ハグしかできないけど……
ブラジル人の友人がたくさんいます。
彼女たちは快活だけど、心の機微に聡く、私の病気を個性として扱ってくれます。
もちろん最初は戸惑いますし、いろいろ聞かれもしますが、理解してくれようとしてくれているからこそのものです。
そのため、じっと聞いてくれます。
日本人にもたくさん質問してくる方はいます。
そして中にはアドバイスまでくれる人までいます。
もっとこうしたらいいのに、と。
私も充分にわかっているのです。
しかし、ロジカルな思考を感情のままに使うこの症状は言われて、「はい、そうですか」と治せるものではないのです。

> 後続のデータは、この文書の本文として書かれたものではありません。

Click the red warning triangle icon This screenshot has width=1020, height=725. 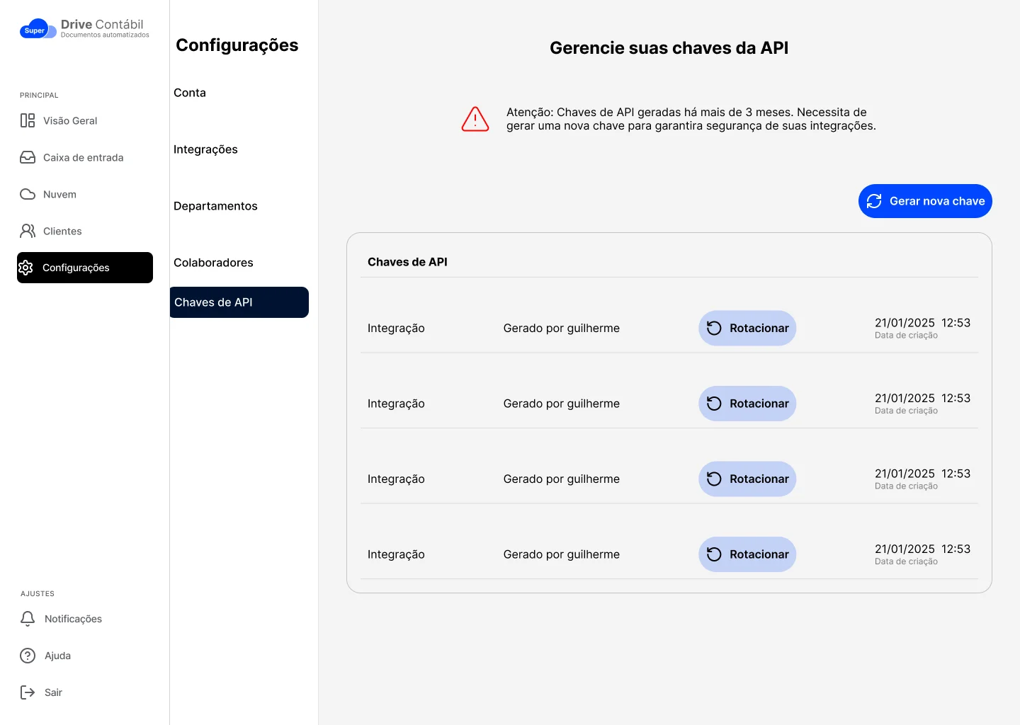coord(475,119)
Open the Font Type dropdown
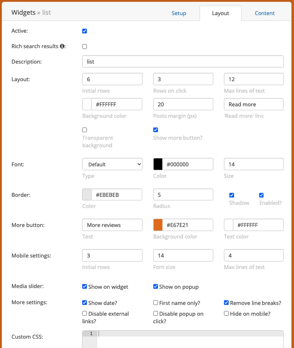This screenshot has width=294, height=348. [112, 164]
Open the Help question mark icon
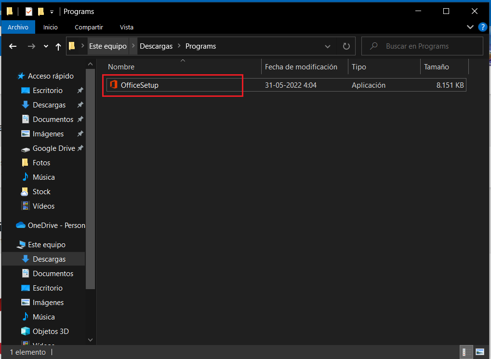Screen dimensions: 491x359 [483, 27]
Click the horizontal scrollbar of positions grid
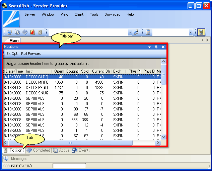 (70, 143)
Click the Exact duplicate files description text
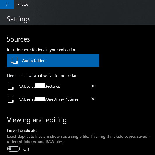This screenshot has width=155, height=155. (x=79, y=139)
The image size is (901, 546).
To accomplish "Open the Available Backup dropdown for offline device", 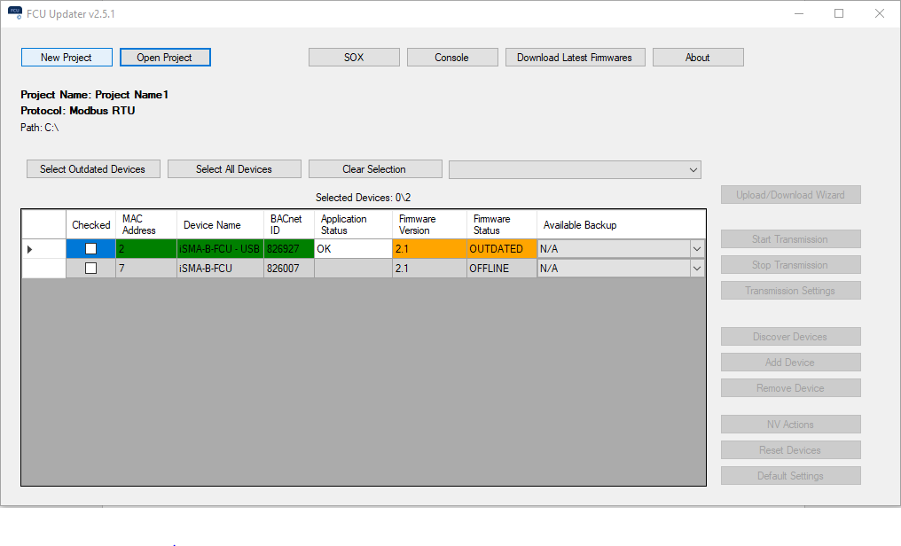I will (x=696, y=269).
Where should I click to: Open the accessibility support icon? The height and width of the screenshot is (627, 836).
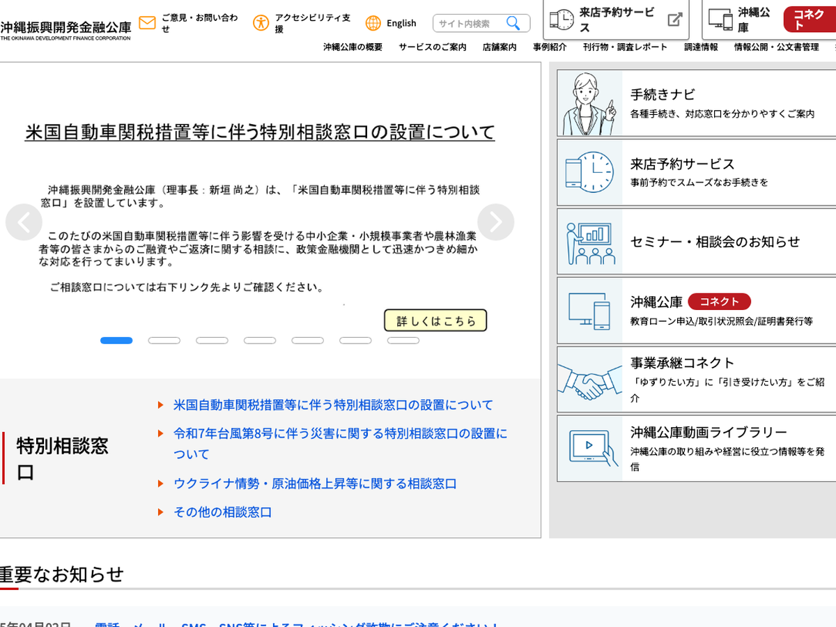[261, 23]
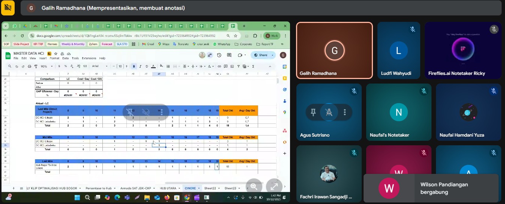Open more options on Agus Sutrisno's tile
This screenshot has height=204, width=505.
tap(345, 112)
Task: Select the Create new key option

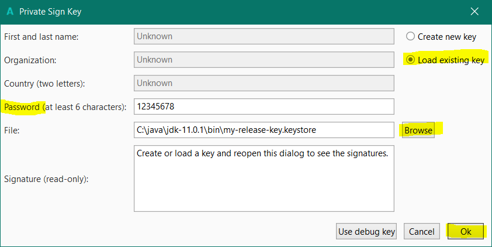Action: 411,36
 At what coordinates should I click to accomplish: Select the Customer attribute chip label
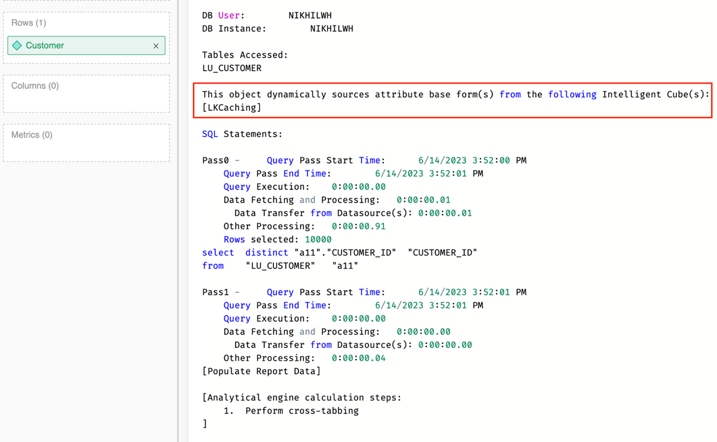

不合理だとわかっていてもやめられないのが、恐ろしくも疲れるのです。
今、私は以前よりもできること、気にならないことが増えました。
それでも、助言を受けて傷つくことも多いのが現実なのです。
見下されているような気になったり、私の今までの人生を知らずに簡単に口出しされるのが悲しくなったりします。

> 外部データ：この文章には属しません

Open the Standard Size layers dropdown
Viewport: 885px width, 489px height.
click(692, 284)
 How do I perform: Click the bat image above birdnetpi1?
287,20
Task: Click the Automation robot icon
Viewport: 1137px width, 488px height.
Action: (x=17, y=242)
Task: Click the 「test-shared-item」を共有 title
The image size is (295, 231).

その場は作り笑いで逃れますが、家に帰って泣くことも多いのです。
そんな人間関係の中で私が最も上手くやっていけて、好きなのがブラジル人の女の子です。
最初は無頓着な彼女たちに私の症状をわかってもらう必要があるので少し苦労しますが、だんだんとさりげなく気を遣ってくれるようになった時点で、私は心を許します。
ベタベタはできませんが、お喋りを楽しんだり挨拶に投げキッスを送り合うようになります。
握手はできませんが、クラス替の時期になる頃にはハグもできるようになりました。
普段から私がどれだけ周囲に怯えているか知っている彼女たちは、快くハグを受け入れてくれ、感動までしてくれるのです。
時間はかかりますが、ハグをしたいと思わせてくれる彼女たちがとても好きです。
先生の中にもハグをできる人がいますが、私がそうできる人数は圧倒的にブラジル人が1番多いのです。
日本人でできるのはフラットメイトくらいです。
あとは昔からの友人たちもですが、それは慣れもあります。
ハグより握手が一般的な社会に生まれて、ハグが好きで握手が苦手な私は上手く生きていけていないのかもしれませんが、それでも私のハグで喜んでくれる人がいることが幸せなのです。